New research has been published looking at enhancing microplastic removal from natural water using coagulant aids.

Highlights

• Larger microbeads (1 mm – >250 μm) have >95 % removal; smaller ones (10 – <250 μm) are challenging.
• Denser microbeads like PVC (1.38 g/cm³) settle better than lighter ones like PE (0.97 g/cm³).
• PAC (0.4 mmol/L) with 3 mg/L PAM at pH 8 removes >95 % of various microbeads.
• Optimal conditions: pH 8; coagulation 240 rpm, 1 min; flocculation 35 rpm, 13 min; sedimentation 25 min.

Abstract

Microplastic (MP) pollution poses a significant environmental challenge, underscoring the need for improved water treatment methods. This study investigates the effectiveness of coagulation, flocculation, and sedimentation processes for removing microbeads, focusing on key factors that influence removal efficiency. Among the coagulants tested, polyaluminium chloride (PAC) demonstrated superior performance by enhancing the aggregation of microplastics with flocs.

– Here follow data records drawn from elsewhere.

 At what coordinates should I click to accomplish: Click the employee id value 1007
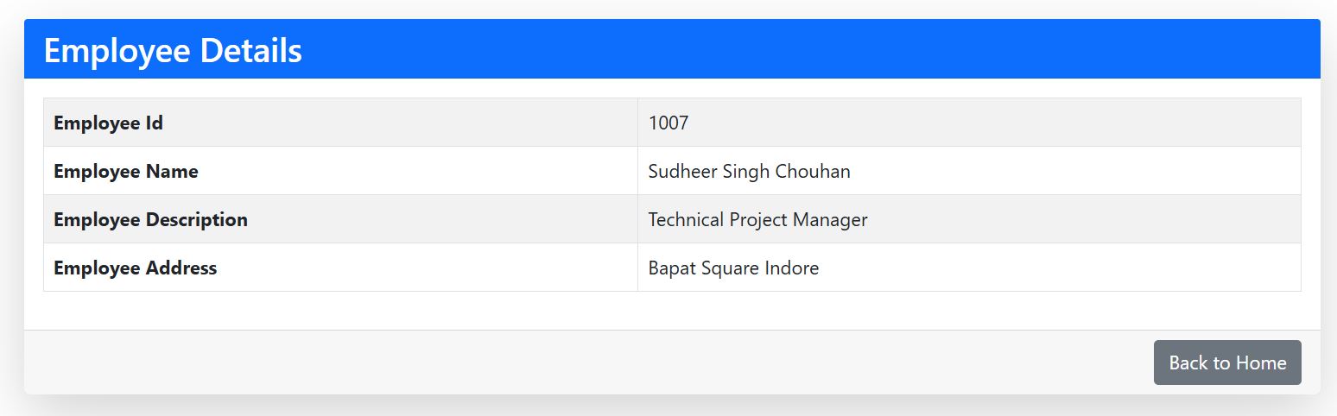point(668,123)
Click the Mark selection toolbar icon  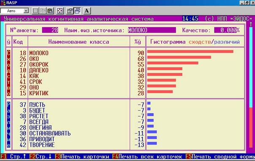coord(35,11)
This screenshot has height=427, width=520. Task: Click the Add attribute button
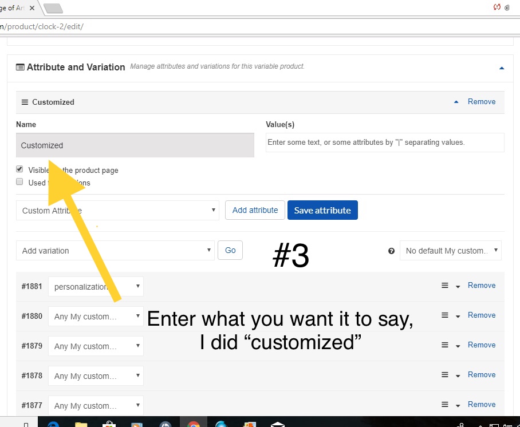pos(255,210)
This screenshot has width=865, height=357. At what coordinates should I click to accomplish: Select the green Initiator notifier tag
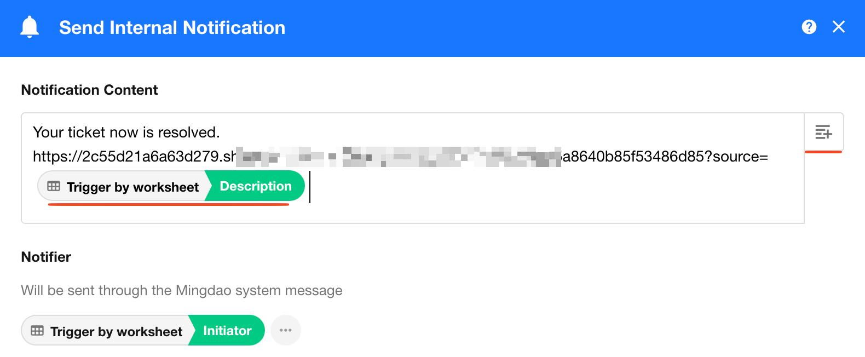(x=227, y=331)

Optimal treatment conditions were determined to be 0.4 mmol/L PAC and 3 mg/L polyacrylamide (PAM) at pH 8 (before adding PAC), with rapid stirring at 240 rpm for 1 min, followed by slow stirring at 35 rpm for 13 min, and a sedimentation period of 25 min. Under these conditions, removal efficiencies exceeded 95 % for a range of microbeads (10–1000 μm: Polystyrene (PS), Polypropylene (PP), Polyvinyl chloride (PVC), Polyamide (PA), Polyethylene (PE), and Polyurethane (PU)) from natural water samples. Without PAM, PAC alone achieved a 97 % removal rate for PS microbeads.

The addition of PAM maintained high removal efficiency, while aluminium sulphate and ferric chloride were less effective, with removal rates of 67 % and 48 % for PS microbeads, respectively. PAM enhanced MP removal across various coagulants and microbead types, with maximum efficiency observed at PAM concentrations of ≥3 mg/L.

The treatment also demonstrated that organic matter in Regent’s Park pond water could further improve MP removal. Size significantly impacts removal efficiency: larger microbeads (1 mm to >250 μm) were removed more effectively (95 %) compared to smaller ones (10 to <250 μm), which had a lower removal rate of 49 %. Denser microbeads like PVC (density 1.38 g/cm³) settled more efficiently than lighter microbeads such as PE (density 0.97 g/cm³).

These findings suggest a need for advanced technologies to better remove lighter, smaller MPs from water.